# Required action
From the entries below, write out exactly the lines between the line holding "Image resolution: width=779" and the line holding "You are a GUI", inclusive, excluding any pictures.

# Extracted records
----

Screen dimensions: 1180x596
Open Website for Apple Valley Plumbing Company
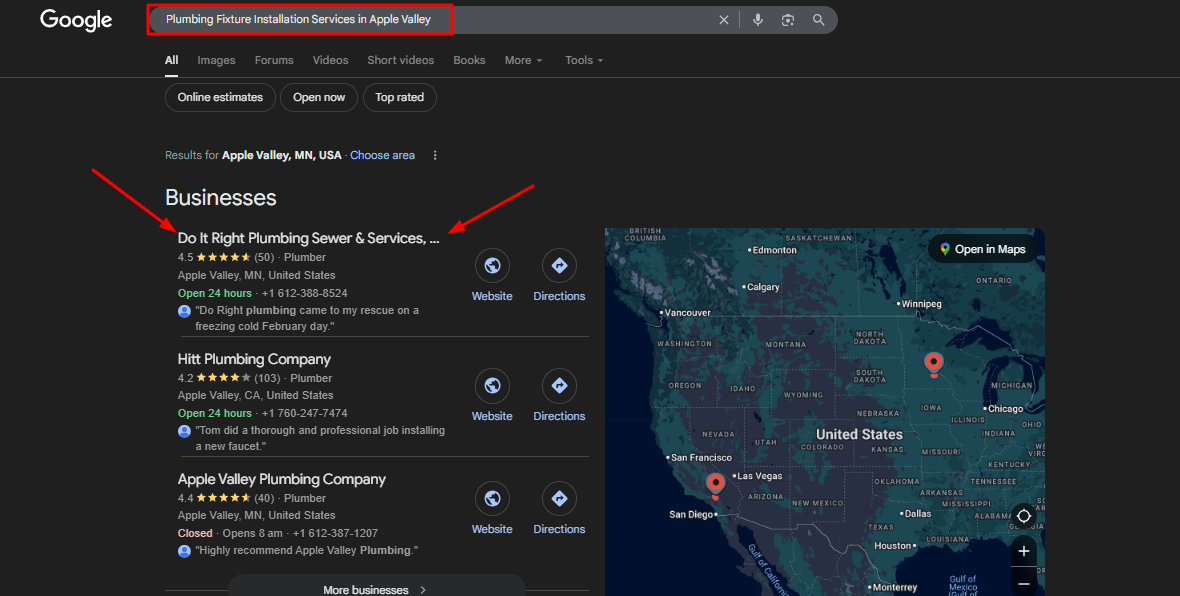(492, 499)
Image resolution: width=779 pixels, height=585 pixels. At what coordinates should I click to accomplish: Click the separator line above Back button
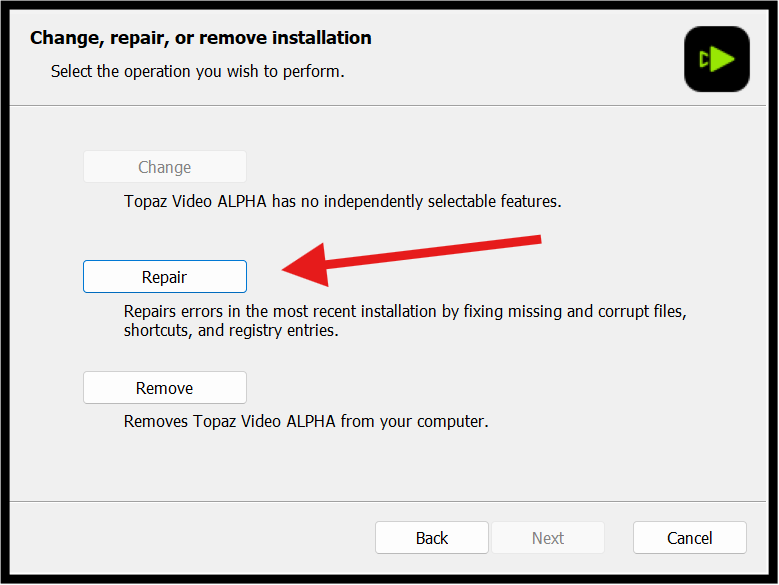(x=389, y=501)
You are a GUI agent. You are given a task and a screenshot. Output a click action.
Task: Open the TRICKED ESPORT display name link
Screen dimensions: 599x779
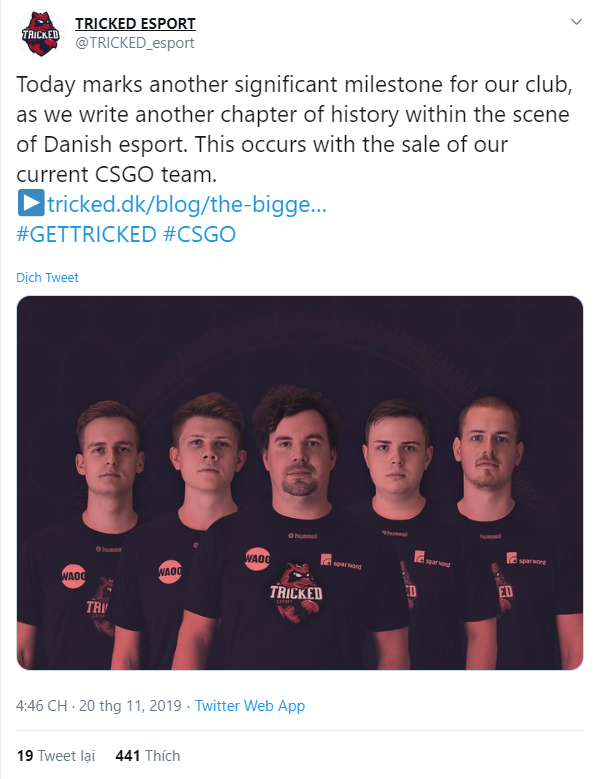pos(135,23)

----

# Answer to the exercise
Image resolution: width=779 pixels, height=585 pixels. At what coordinates should I click to accomplish: Click the separator line above Back button
(x=389, y=501)
You are a GUI agent. You are given a task and a screenshot. Output a click action.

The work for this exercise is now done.